Jusqu’au décret du 18 juillet 2018, rien n’empêchait un requérant dont le recours avait été rejeté d’en introduire un nouveau contre la même autorisation d’urbanisme. Il lui suffisait, pour cela, d’invoquer un nouveau motif d’illégalité. Ainsi, on voyait certains requérants enchainer les uns après les autres les moyens d’actions contre l’autorisation attaquée au fur et à mesure de leur rejet.

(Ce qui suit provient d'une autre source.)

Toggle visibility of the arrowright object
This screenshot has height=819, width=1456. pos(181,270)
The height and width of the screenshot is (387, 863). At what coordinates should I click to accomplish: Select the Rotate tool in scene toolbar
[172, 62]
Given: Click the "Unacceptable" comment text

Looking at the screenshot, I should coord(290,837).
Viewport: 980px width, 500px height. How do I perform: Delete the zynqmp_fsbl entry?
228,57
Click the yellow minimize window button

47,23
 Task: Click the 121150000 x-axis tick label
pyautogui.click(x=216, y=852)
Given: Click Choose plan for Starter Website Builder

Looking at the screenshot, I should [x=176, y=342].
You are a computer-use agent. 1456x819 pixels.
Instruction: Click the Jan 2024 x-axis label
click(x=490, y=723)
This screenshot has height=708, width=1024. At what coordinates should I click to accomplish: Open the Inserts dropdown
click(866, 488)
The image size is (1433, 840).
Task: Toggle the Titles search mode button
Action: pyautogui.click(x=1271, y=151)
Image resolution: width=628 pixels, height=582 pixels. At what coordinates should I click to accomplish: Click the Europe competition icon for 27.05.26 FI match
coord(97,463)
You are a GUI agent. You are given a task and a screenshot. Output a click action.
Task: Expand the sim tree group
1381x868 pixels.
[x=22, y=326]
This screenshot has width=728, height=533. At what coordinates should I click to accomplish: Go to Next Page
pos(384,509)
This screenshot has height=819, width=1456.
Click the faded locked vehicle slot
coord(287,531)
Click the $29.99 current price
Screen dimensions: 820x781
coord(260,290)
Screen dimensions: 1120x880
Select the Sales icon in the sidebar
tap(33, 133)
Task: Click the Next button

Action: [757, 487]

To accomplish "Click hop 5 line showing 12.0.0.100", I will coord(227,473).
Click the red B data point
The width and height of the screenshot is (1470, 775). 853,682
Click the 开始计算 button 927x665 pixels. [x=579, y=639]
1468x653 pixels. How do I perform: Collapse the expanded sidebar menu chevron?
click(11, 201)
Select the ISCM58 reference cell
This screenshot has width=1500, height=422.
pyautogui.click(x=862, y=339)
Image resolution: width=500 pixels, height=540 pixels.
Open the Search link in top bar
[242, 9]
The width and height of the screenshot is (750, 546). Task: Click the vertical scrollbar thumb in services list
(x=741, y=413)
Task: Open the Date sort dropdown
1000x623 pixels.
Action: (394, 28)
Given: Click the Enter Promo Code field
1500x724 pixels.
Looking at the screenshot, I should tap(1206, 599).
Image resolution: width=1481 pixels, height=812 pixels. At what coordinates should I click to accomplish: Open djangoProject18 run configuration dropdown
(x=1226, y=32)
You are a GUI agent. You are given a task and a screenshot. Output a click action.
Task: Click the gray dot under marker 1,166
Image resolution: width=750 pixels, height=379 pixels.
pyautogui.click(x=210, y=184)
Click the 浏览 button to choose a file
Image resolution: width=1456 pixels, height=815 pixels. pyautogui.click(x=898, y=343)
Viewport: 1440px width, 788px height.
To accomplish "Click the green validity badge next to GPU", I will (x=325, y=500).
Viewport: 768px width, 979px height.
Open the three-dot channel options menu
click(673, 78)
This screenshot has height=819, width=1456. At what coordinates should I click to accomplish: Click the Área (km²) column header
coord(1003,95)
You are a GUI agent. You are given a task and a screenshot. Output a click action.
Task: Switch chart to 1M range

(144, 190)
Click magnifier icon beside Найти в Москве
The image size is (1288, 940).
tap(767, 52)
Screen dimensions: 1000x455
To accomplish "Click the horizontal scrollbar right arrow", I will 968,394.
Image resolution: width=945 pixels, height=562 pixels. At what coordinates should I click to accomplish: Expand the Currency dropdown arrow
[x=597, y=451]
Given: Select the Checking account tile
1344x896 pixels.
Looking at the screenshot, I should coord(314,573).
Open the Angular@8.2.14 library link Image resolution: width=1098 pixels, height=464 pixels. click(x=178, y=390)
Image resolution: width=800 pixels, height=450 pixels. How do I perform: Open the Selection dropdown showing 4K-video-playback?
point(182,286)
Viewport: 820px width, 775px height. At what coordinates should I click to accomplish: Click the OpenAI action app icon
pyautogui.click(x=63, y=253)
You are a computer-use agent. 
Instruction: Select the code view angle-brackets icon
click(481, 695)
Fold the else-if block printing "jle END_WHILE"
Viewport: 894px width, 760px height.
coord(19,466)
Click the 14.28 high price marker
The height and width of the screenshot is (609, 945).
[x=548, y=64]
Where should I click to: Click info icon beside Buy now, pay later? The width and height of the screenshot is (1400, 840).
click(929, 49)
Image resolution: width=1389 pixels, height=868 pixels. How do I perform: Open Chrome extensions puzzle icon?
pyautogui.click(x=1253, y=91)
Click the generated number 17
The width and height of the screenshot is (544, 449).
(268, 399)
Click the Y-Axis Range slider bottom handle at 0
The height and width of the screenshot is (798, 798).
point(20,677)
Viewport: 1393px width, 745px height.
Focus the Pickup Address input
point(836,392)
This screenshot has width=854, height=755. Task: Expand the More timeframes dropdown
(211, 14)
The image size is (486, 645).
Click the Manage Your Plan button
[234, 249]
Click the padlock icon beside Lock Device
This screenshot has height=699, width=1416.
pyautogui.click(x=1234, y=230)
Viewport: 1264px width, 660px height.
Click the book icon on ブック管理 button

Cela leur permettait de bloquer le projet sur un temps encore plus long, dans l’espoir d’arriver à un épuisement du pétitionnaire avant celui de leurs moyens d’actions, et d’obtenir une transaction avantageuse.
Pour y remédier, l’article R. 600-5 du Code de l’urbanisme prévoit désormais qu’aucun nouveau moyen n’est recevable passé deux mois à compter de la communication aux parties du premier mémoire en défense. Le stratagème connu sous le nom des « recours perlés » fait donc désormais face au bouclier de la « cristallisation ».
Le pétitionnaire attaqué a donc tout intérêt à répondre rapidement au mémoire du requérant. Notons toutefois que le juge peut écarter cette cristallisation lorsqu’il l’estime nécessaire.